Once you're sponge has proofed (frothy and sour), add to another bowl
2 c of sponge
2 Tb oil
4 tsp sugar
2 tsp salt
Put the rest of the sponge back in the starter jar and return that to the fridge.
Get ready about 3 c of flour.
Mix the sponge, oil, sugar, and salt. Add flour 1/2 c at a time. You should begin kneading when it's less like batter and not quite so sticky. You can knead the dough in the bowl or turn it on out a floured counter.
When all the flour is incorporated and the dough is satiny (a few minutes), put the dough in a covered bowl and let it rise until doubled in bulk. This may take a while as it's the yeast in the sponge that's doing the work and it's not as disciplined as the yeast you get in a packet.
Once it's risen, punch the dough down and knead a little more. You can also flatten out the dough on the counter and then fold the dough in half, and fold it again a couple times. It's a little easier on your hands and wrists.

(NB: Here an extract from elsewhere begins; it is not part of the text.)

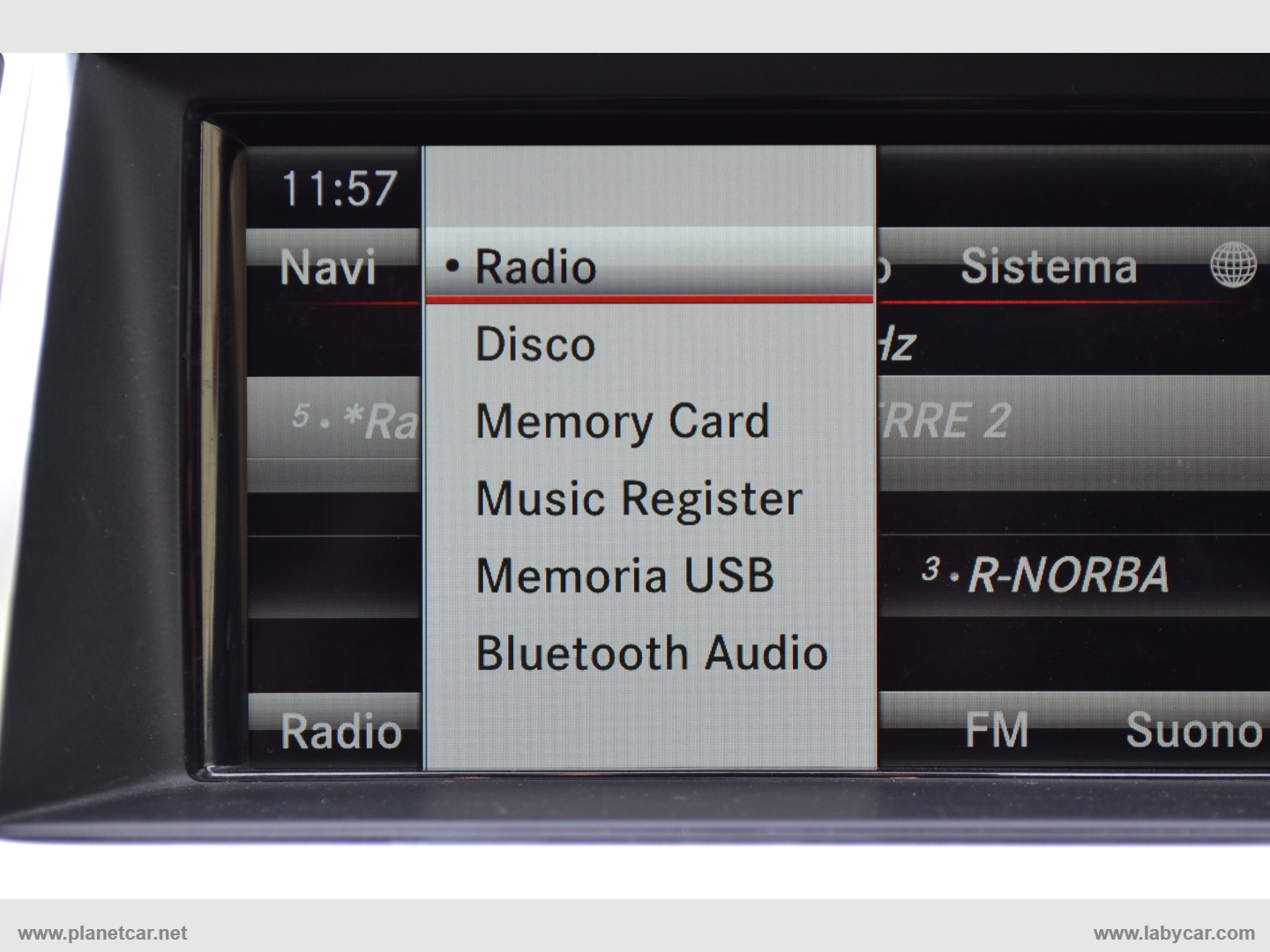Select the Memory Card source

click(622, 421)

Form a loaf and set it on a lightly oiled baking sheet, a baking sheet with corn meal on it, or a piece of baking parchment on a stone or baking sheet. Leave in a warm place until doubled in bulk.
You can slit the top if you like and brush a mix of egg white and water on the top just before it goes in the oven. You can also put a bowl of water in the rack below where the bread will bake so the oven has some steam in it.

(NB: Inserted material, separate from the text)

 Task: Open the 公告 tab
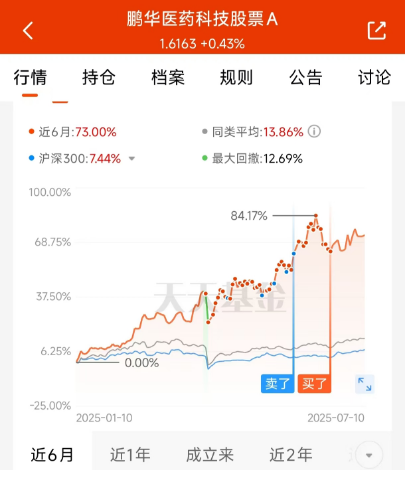[x=305, y=77]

Place the loaf in a cold oven, and then turn on the oven to 350 and bake for 30-45 minutes. You'll know it's done when the crust is dark brown and the loaf sounds kind of hollow when you give the top a flick with your finger.
Cool on a rack or towel for about an hour. The crust should be crunchy/chewy for awhile, but will soften up overnight. Also, bread goes stale faster the more surface area it has. For example, a baguette-shaped loaf will go stale faster than a round loaf.
That's pretty much it. This is as basic as it gets, but you have to accept that you're dealing with a wild organism and you're results may differ wildly from other's. It may not work at all. But trying is better than not trying, so go make a mess.